Bayesian Models of Graphs, Arrays and Other Exchangeable Random Structures

TL;DR

This paper introduces Bayesian models for complex data structures like graphs and matrices, extending de Finetti's theorem, and discusses their applications in modern data analysis including network analysis and collaborative filtering.

Contribution

It generalizes de Finetti's theorem to non-sequence data structures and surveys Bayesian models for graphs and arrays with practical applications.

Findings

Generalization of de Finetti's theorem to graphs and matrices

Survey of Bayesian models for non-sequence data structures

Applications in network analysis and collaborative filtering

Abstract

The natural habitat of most Bayesian methods is data represented by exchangeable sequences of observations, for which de Finetti's theorem provides the theoretical foundation. Dirichlet process clustering, Gaussian process regression, and many other parametric and nonparametric Bayesian models fall within the remit of this framework; many problems arising in modern data analysis do not.
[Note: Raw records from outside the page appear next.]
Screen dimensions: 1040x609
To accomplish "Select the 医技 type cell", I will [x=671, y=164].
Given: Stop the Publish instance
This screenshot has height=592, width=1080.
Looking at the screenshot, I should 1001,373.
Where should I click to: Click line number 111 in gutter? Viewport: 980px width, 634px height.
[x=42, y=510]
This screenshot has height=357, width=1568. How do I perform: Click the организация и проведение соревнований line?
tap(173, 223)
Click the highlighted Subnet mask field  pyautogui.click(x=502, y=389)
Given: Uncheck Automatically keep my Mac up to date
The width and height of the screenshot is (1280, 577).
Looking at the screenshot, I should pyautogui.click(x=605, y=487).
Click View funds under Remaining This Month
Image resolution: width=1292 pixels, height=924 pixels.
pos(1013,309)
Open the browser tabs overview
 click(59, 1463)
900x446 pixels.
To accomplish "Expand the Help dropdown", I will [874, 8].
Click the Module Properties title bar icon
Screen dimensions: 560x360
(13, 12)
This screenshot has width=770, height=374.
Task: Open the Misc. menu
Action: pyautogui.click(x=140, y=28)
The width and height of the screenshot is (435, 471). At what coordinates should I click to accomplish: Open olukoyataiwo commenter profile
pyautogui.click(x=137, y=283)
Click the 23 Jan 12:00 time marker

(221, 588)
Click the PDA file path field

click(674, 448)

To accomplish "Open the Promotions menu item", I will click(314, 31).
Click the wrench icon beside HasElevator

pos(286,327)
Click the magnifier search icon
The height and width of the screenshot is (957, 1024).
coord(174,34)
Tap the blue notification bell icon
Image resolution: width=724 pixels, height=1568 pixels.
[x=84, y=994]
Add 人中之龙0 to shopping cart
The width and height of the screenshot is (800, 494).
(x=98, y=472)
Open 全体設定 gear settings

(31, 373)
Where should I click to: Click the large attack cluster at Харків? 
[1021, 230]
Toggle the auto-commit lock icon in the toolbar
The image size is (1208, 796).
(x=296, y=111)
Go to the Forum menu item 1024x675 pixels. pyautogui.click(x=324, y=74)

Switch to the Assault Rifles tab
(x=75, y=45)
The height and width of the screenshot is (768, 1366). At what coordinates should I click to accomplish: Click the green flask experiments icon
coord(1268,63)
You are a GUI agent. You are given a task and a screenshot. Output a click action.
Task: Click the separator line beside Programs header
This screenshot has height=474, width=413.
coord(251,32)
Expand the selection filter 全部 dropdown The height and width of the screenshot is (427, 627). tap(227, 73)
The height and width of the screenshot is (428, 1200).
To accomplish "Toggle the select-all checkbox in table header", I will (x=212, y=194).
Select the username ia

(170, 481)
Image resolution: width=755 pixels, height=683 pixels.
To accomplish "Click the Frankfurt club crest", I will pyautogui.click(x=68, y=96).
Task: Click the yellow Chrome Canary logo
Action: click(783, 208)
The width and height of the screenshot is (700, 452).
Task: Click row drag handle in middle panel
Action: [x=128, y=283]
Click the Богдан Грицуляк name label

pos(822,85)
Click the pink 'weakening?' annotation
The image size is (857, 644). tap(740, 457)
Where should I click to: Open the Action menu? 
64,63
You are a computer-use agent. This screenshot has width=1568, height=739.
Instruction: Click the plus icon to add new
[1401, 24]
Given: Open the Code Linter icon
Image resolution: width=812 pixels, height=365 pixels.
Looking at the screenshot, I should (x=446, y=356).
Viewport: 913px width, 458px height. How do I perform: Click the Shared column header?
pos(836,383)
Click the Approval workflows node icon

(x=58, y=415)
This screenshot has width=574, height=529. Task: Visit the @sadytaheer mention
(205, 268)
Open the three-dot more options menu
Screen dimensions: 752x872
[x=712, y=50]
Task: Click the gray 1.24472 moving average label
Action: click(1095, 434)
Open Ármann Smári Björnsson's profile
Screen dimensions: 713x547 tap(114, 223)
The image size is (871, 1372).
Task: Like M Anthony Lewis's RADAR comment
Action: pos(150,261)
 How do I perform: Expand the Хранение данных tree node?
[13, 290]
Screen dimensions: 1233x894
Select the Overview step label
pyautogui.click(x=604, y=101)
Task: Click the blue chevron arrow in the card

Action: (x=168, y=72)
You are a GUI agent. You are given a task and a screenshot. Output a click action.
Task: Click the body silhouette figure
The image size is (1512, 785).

This article provides an introduction to Bayesian models of graphs, matrices, and other data that can be modeled by random structures. We describe results in probability theory that generalize de Finetti's theorem to such data and discuss their relevance to nonparametric Bayesian modeling. With the basic ideas in place, we survey example models available in the literature; applications of such models include collaborative filtering, link prediction, and graph and network analysis. We also highlight connections to recent developments in graph theory and probability, and sketch the more general mathematical foundation of Bayesian methods for other types of data beyond sequences and arrays.